I told Wyatt to check on the fires in front. Almost immediately he came running back crying, "The house is on fire!" He was only exaggerating a little because only the bushes in front of the porch were on fire, burning like a gasoline-soaked tinderbox. Mrs. Macio floated out on the porch clutching her netted head and tapping her heart, crying, "Dios Mio!" and "Assassins!" Wyatt and I scrambled around the house, leaping small fires, looking for a garden hose.

But there was no hose, just a spigot and a leaky watering can. We filled that up, but the pressure was bad so it took forever. In the backyard the fires spread like a mutant cancer to the neighbor's bushes. We sprinkled the little water we had on the bushes in front while the porch went up in flames. Mrs. Macio followed us around with her broom, weeping and whacking me on the head and shoulders. She probably hadn't been that brutal since she tried to assassinate Mussolini.

"Why doesn't she help us?" Wyatt cried. "Why doesn't she call the firemen?"

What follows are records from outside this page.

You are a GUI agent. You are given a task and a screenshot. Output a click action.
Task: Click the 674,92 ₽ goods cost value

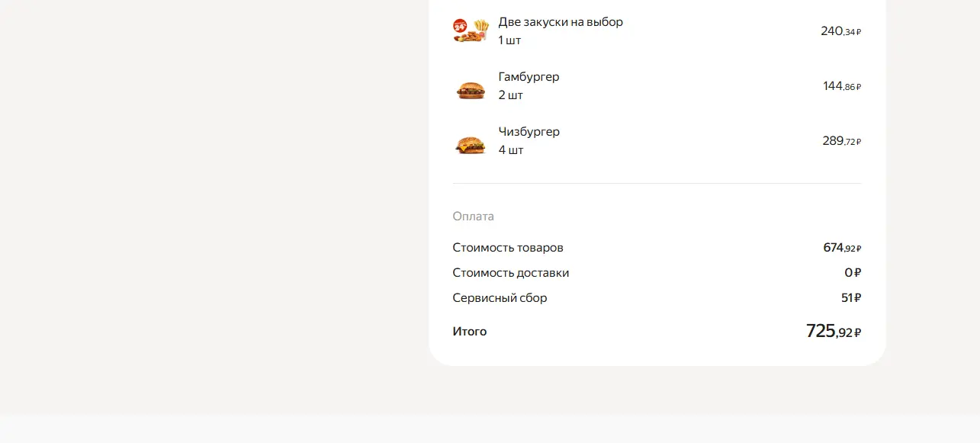click(x=842, y=248)
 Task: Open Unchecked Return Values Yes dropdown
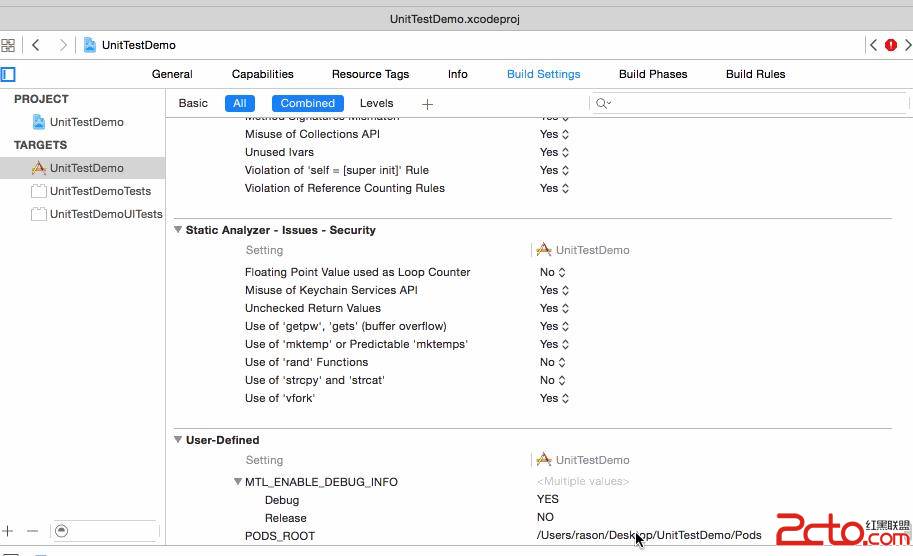(554, 308)
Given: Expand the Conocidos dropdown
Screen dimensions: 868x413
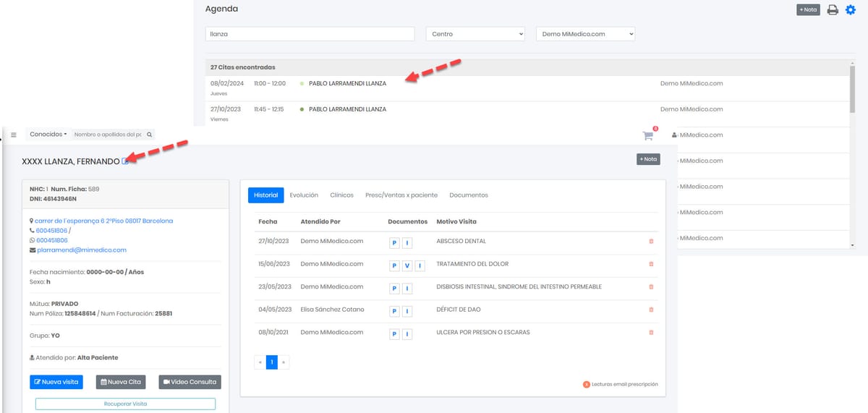Looking at the screenshot, I should pyautogui.click(x=48, y=135).
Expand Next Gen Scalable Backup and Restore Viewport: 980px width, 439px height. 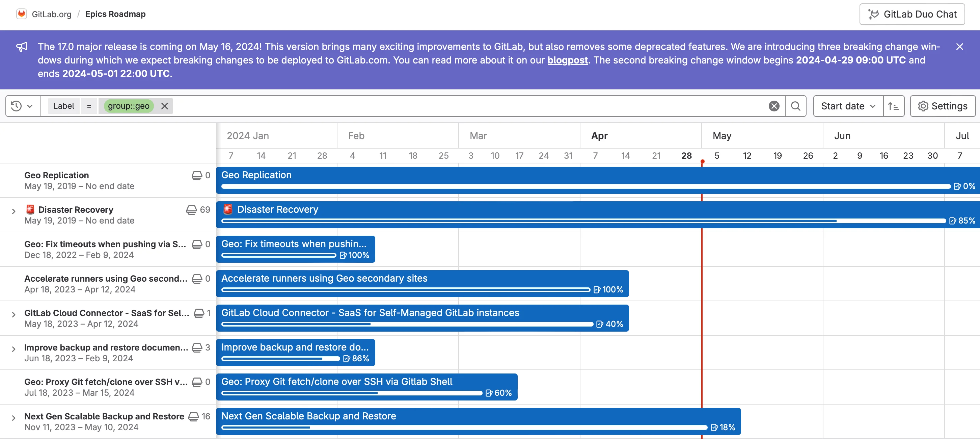point(14,418)
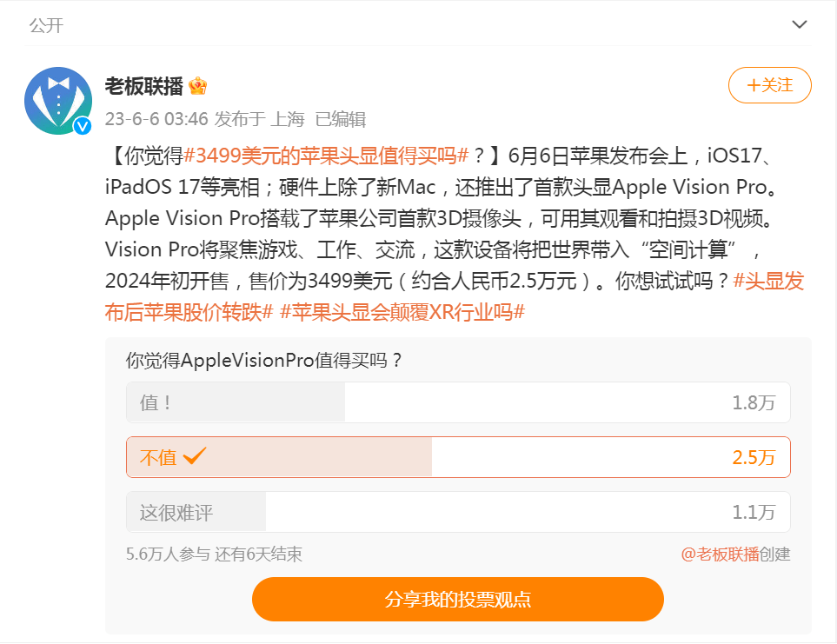This screenshot has height=644, width=837.
Task: Open the 公开 visibility label
Action: (x=46, y=25)
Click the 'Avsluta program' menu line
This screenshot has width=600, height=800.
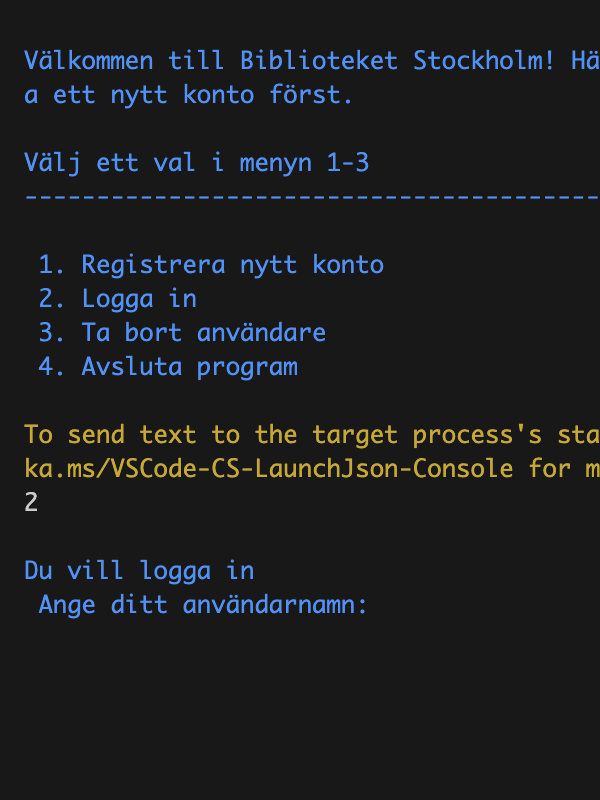[168, 367]
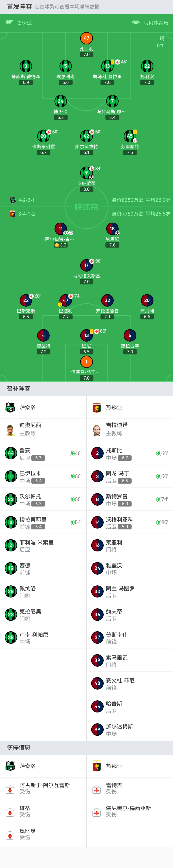This screenshot has height=868, width=173.
Task: Tap the 埃库班 number 18 jersey
Action: click(x=112, y=228)
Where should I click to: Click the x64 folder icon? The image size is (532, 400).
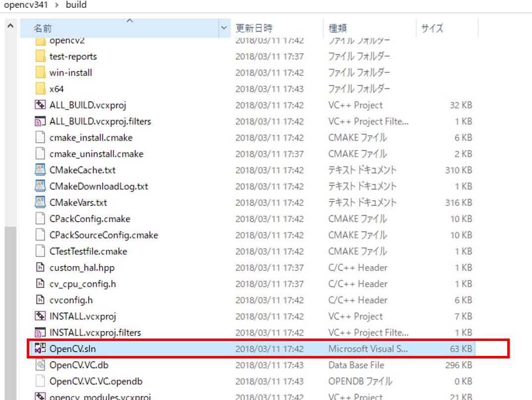41,89
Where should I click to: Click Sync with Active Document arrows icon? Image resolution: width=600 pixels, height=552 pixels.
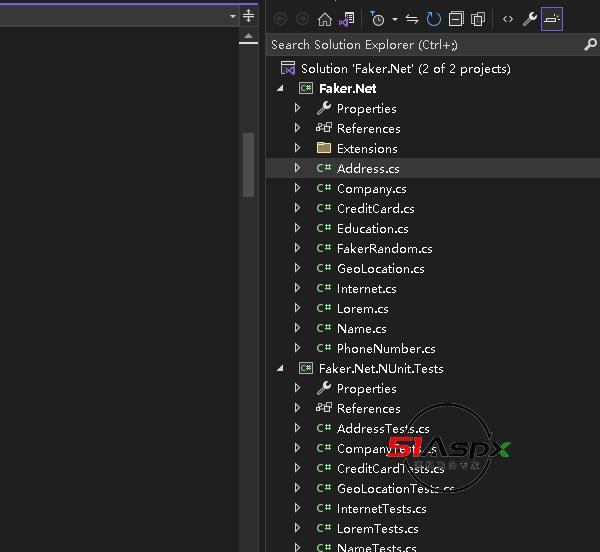coord(413,19)
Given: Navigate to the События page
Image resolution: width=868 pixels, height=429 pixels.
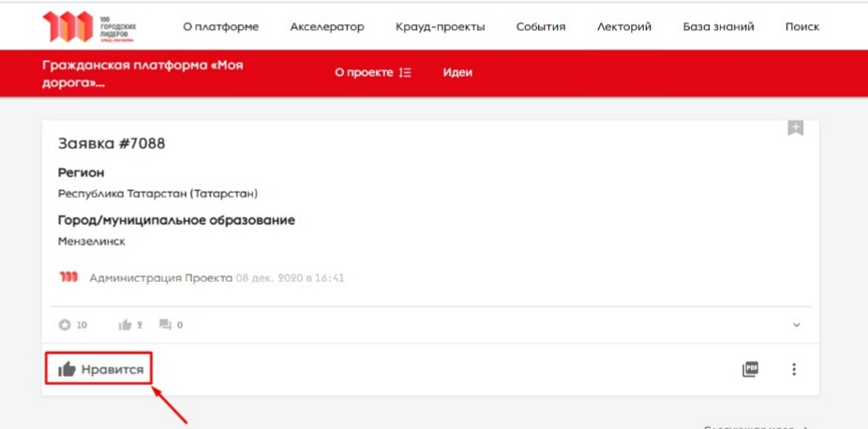Looking at the screenshot, I should [541, 27].
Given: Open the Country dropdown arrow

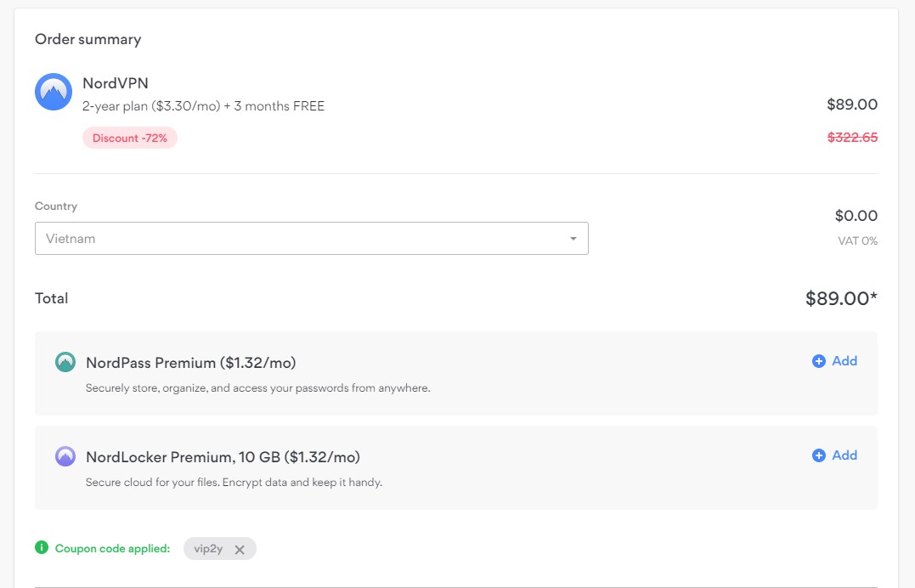Looking at the screenshot, I should coord(573,238).
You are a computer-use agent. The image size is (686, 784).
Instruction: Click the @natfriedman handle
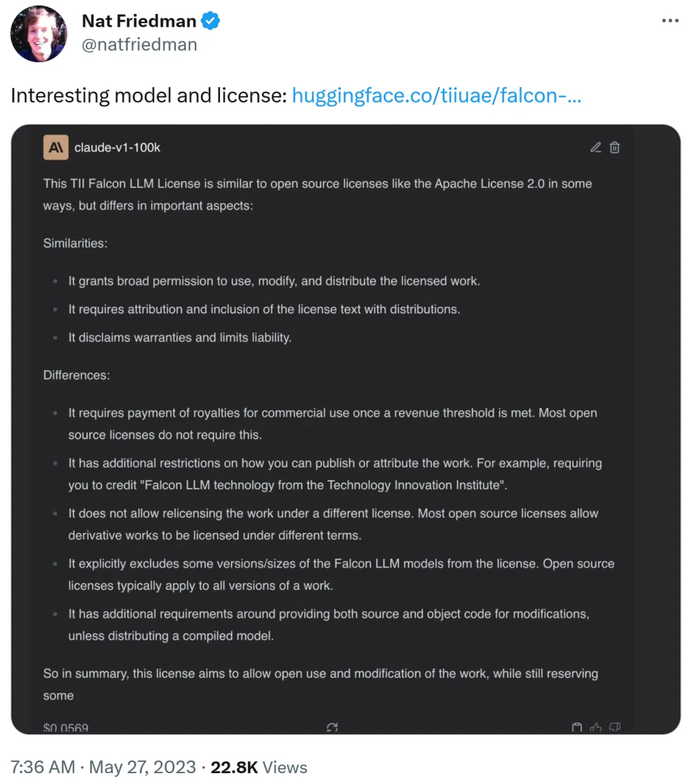[140, 44]
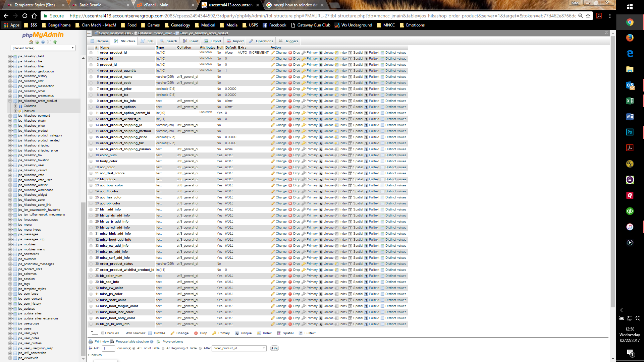Click the Primary key icon for order_product_name
644x362 pixels.
click(x=304, y=77)
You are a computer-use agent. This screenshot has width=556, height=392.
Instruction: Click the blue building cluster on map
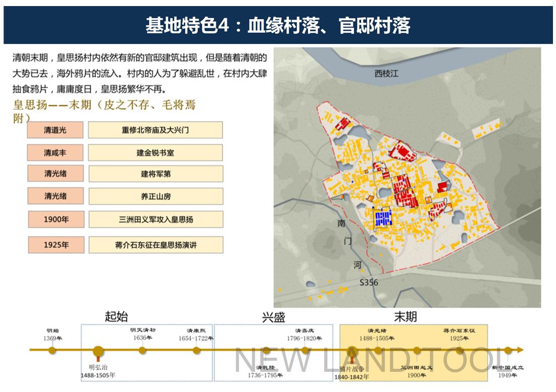(383, 217)
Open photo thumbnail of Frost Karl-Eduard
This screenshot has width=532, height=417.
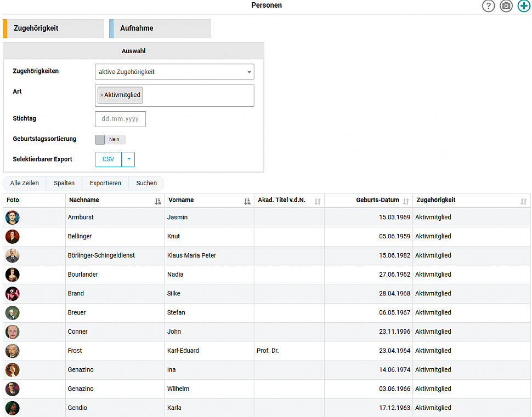tap(13, 351)
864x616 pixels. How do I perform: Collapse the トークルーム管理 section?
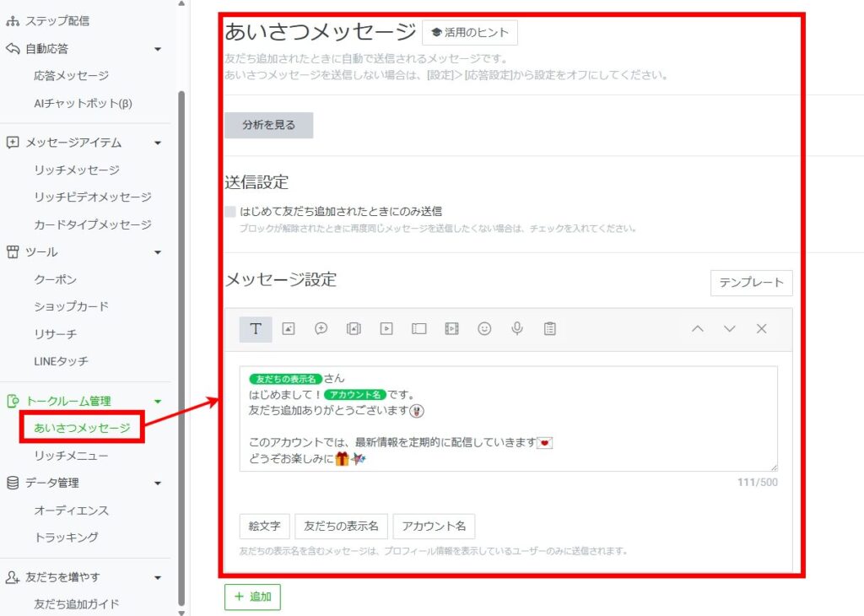tap(158, 402)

The front porch burned like Dante's Inferno. I took off my shirt and tried to beat out the flames. My brother did the same. "Don't fan the flames. Beat them!" I said. It was like trying to smother an elephant with a pillow. Now our shoes and our shirts were ruined. Twenty bucks.

In the backyard the fire had spread to the neighbor's garage. Soon, I was thinking, the entire block would be smoldering ruins. Fortunately, we lived on another block.

Wyatt was crying. He had been for a while. He said he was going home and I couldn't stop him. Through the black wisps of smoke I saw Mrs. Macio kneeling in front of her little Santa Maria statue praying for some kind of miracle, praying for a cloud burst, praying no doubt for vengeance on the American devils who burned her home and did such a lousy job on the grass. I watched the neighbor's garage collapse in a shower of sparks like some memory of Vesuvius. Then I went home, too.